Directions for this task
Nothing but the lines from the one containing "Screen dimensions: 518x291" through the last line of the records below should be copied, exactly and without pictures.

Study material
▬▬▬▬▬▬

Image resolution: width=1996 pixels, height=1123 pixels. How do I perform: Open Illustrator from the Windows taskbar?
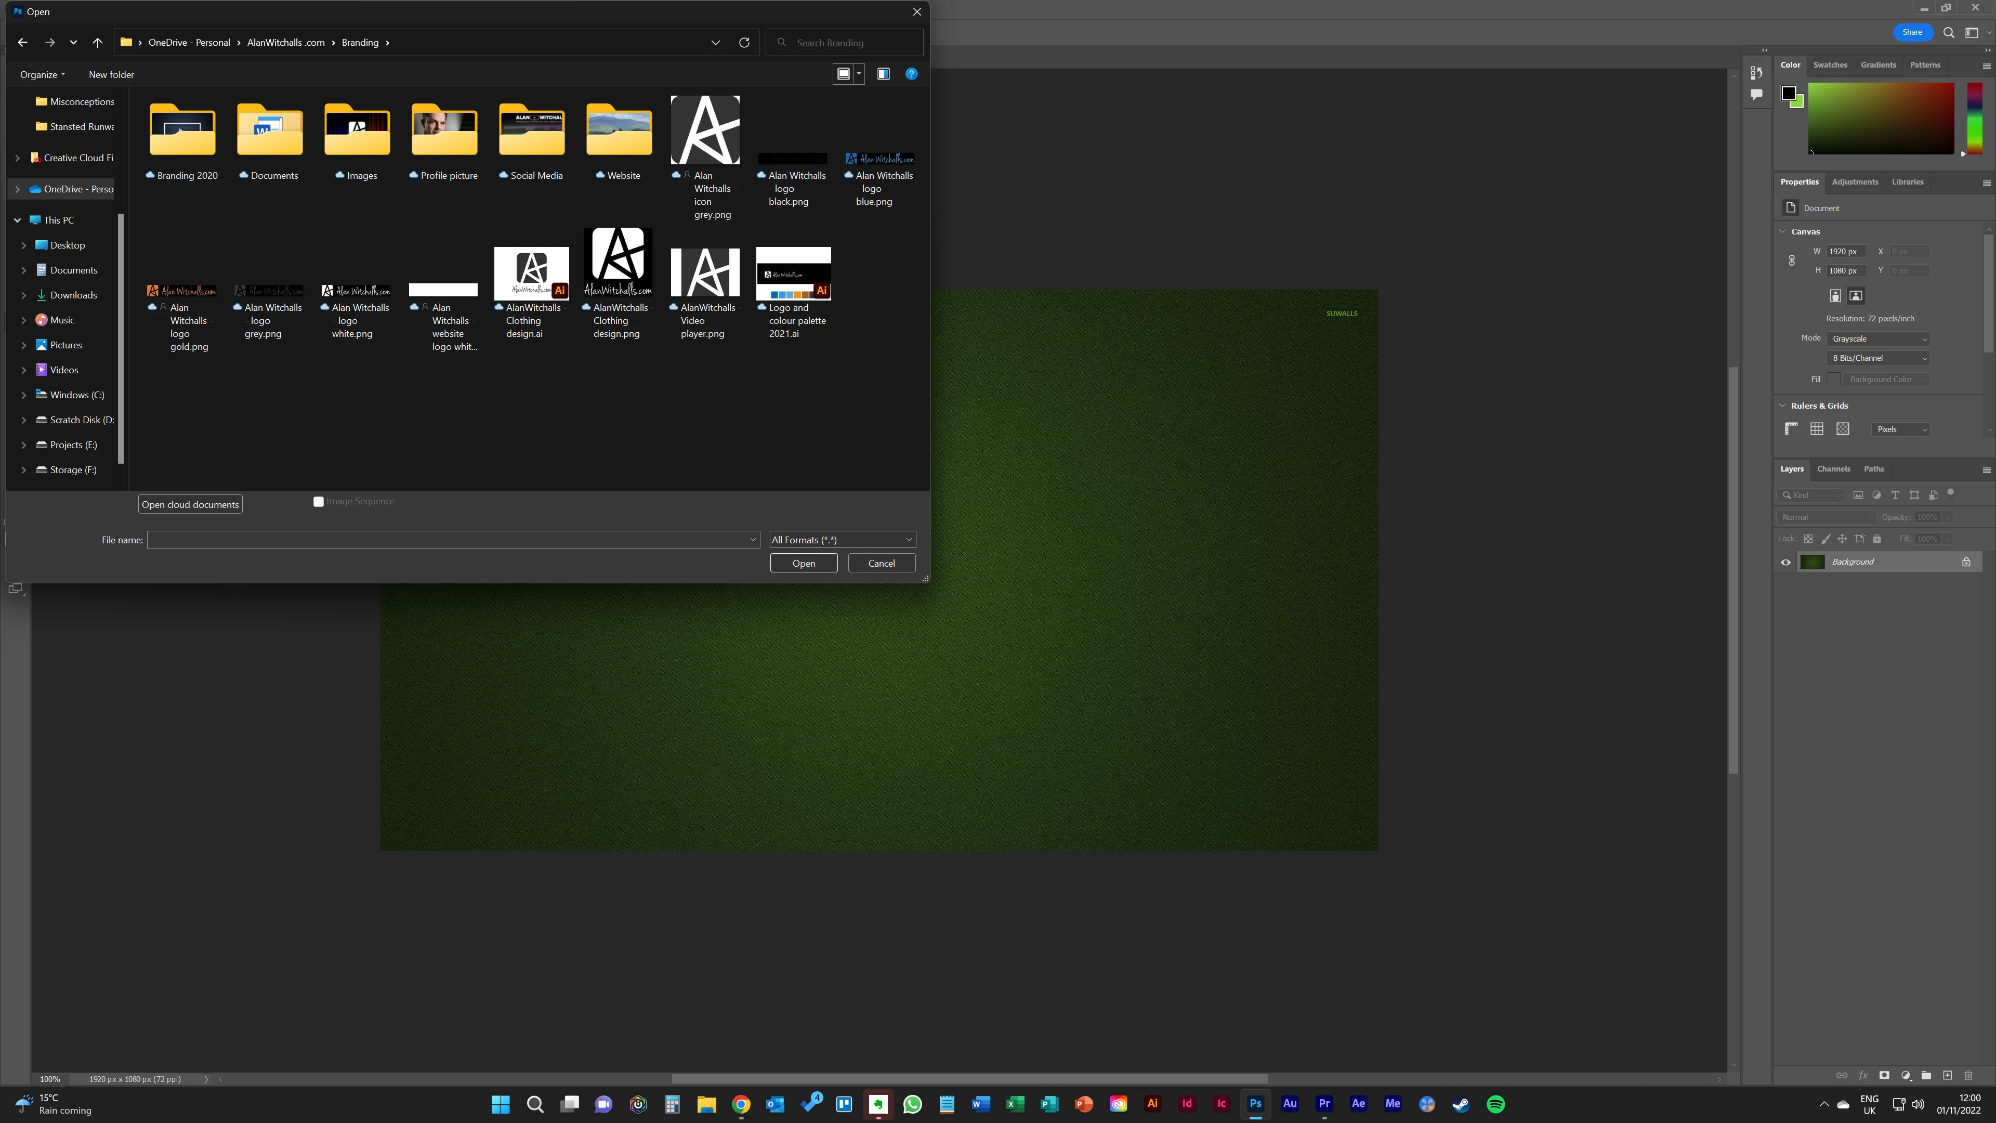click(1152, 1104)
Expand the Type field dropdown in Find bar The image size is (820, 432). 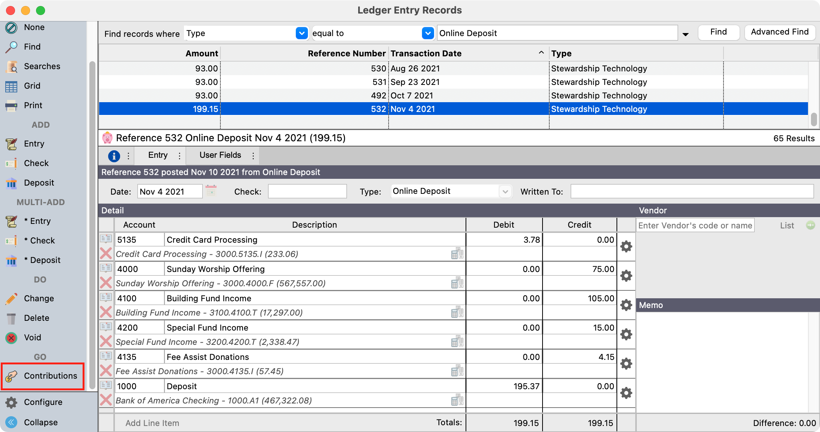[301, 33]
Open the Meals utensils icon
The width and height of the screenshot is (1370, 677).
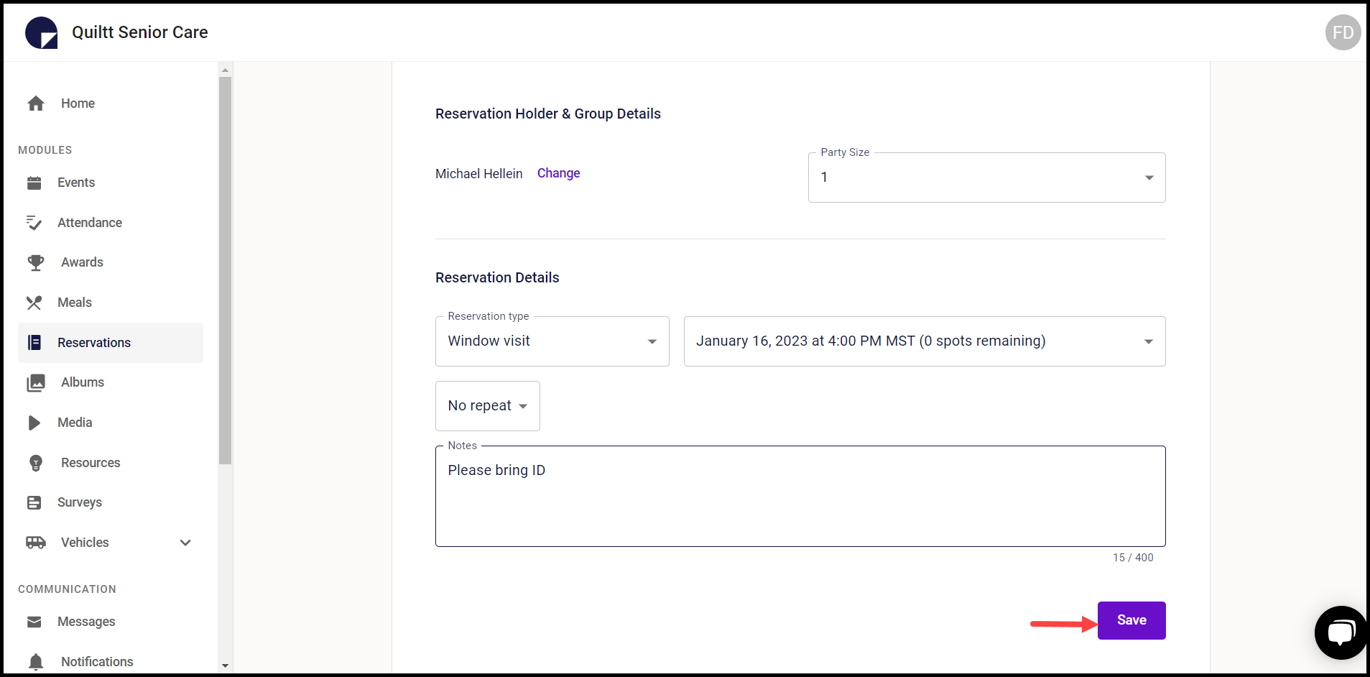point(35,303)
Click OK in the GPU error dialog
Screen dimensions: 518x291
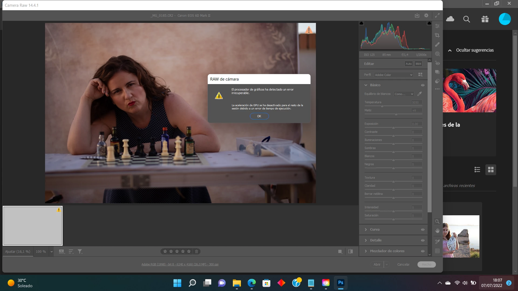[259, 116]
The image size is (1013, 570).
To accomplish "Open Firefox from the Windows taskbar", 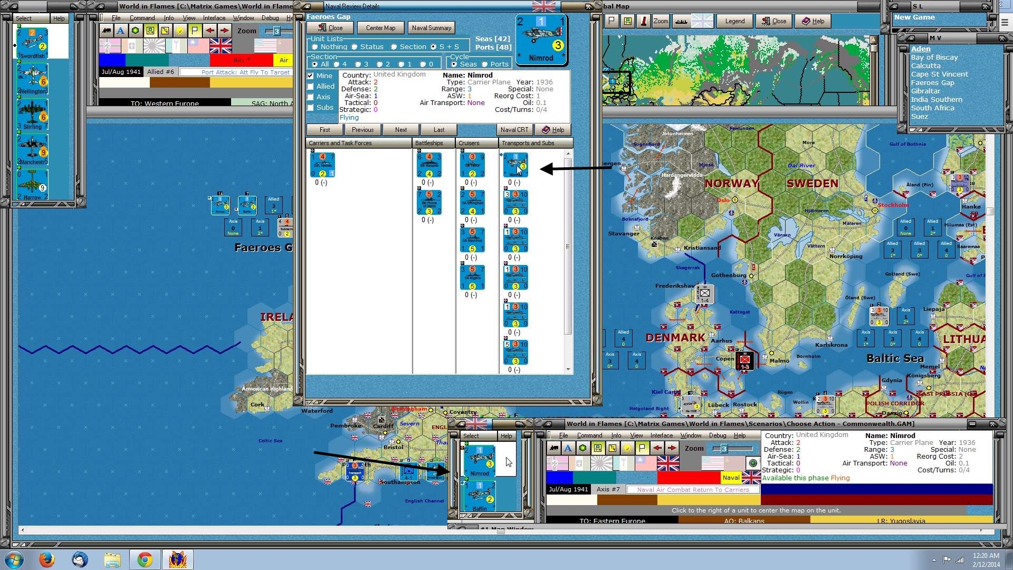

▬▬▬▬▬▬

Output
Screen dimensions: 518x291
[259, 116]
The image size is (1013, 570).
To accomplish "Open Firefox from the Windows taskbar", 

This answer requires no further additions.